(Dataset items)
#####

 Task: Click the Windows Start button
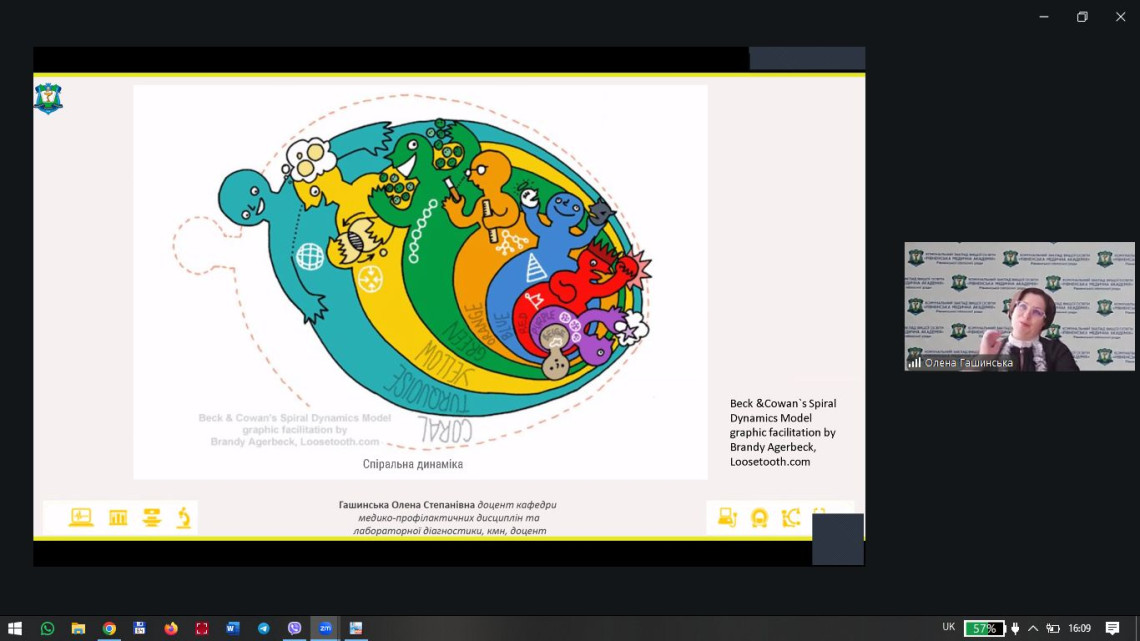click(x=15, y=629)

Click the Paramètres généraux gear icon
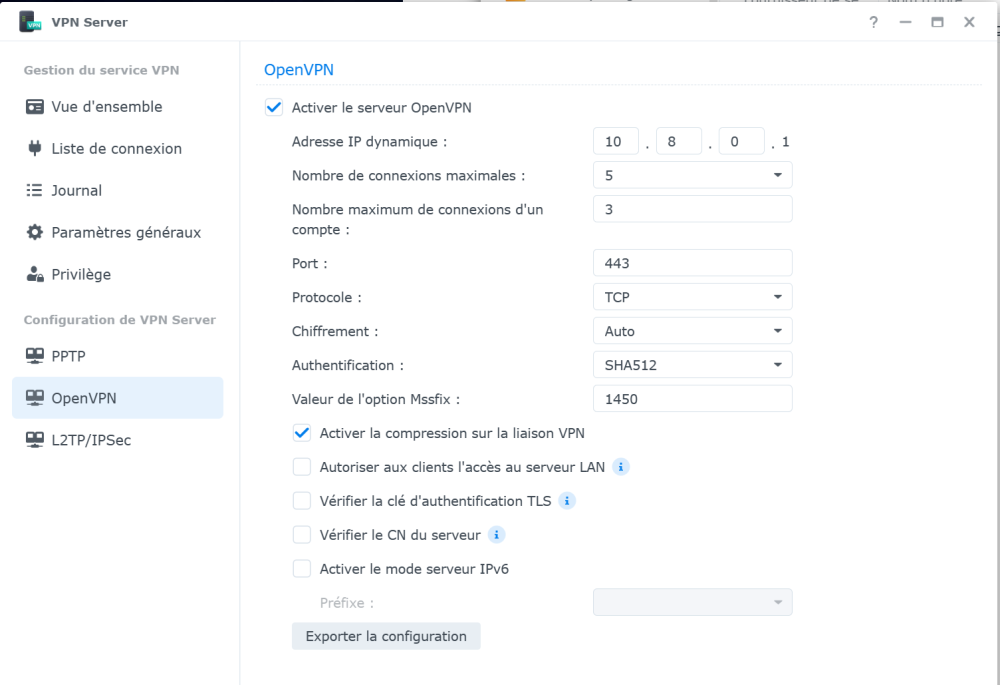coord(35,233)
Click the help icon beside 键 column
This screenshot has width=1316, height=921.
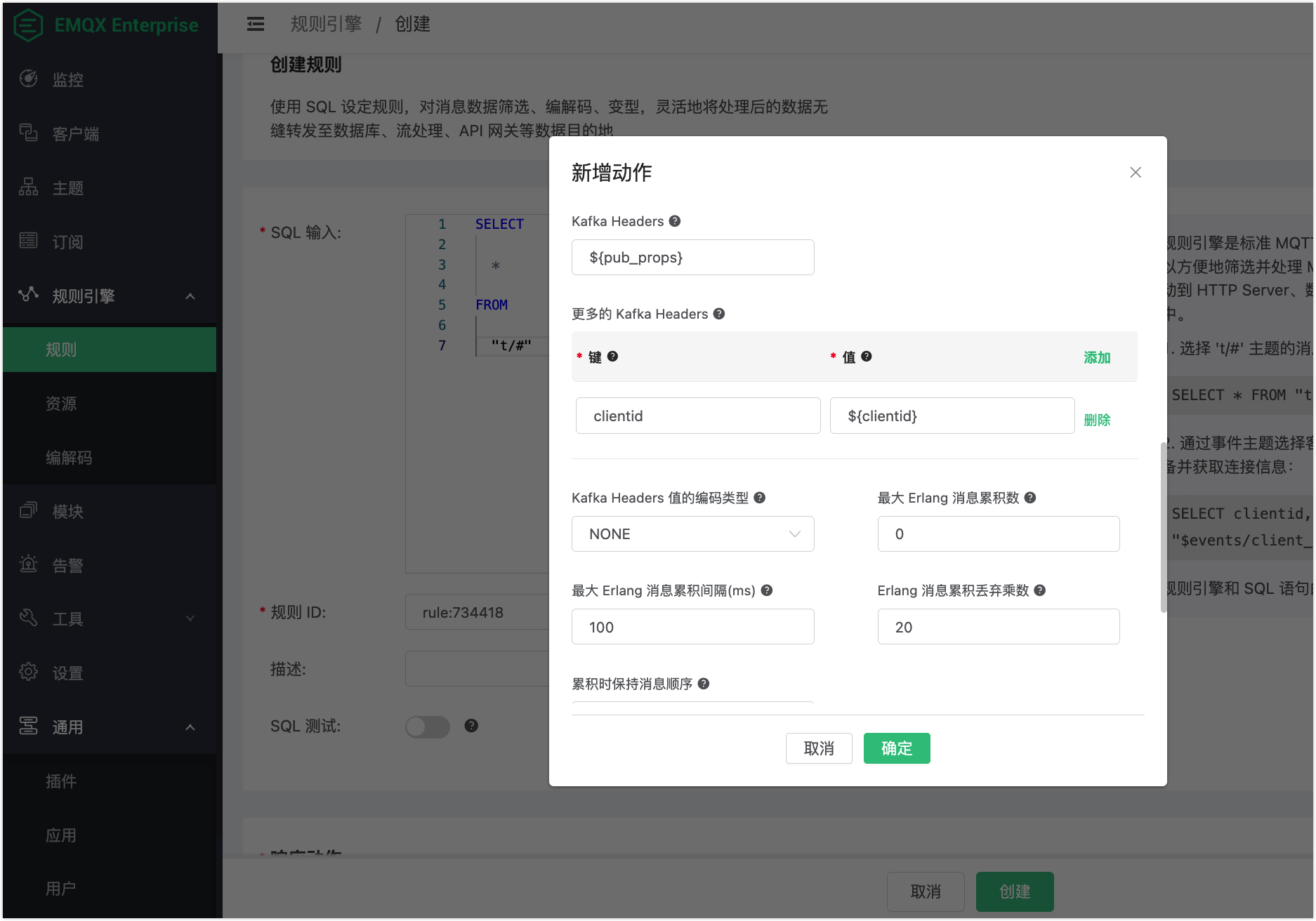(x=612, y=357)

#####

Pictures stay out; reproduce every line of the records exactly.

 Task: Click the Windows Start button
click(x=15, y=629)

Click the Paramètres généraux gear icon
coord(35,233)
Click the help icon beside 键 column
This screenshot has width=1316, height=921.
(x=612, y=357)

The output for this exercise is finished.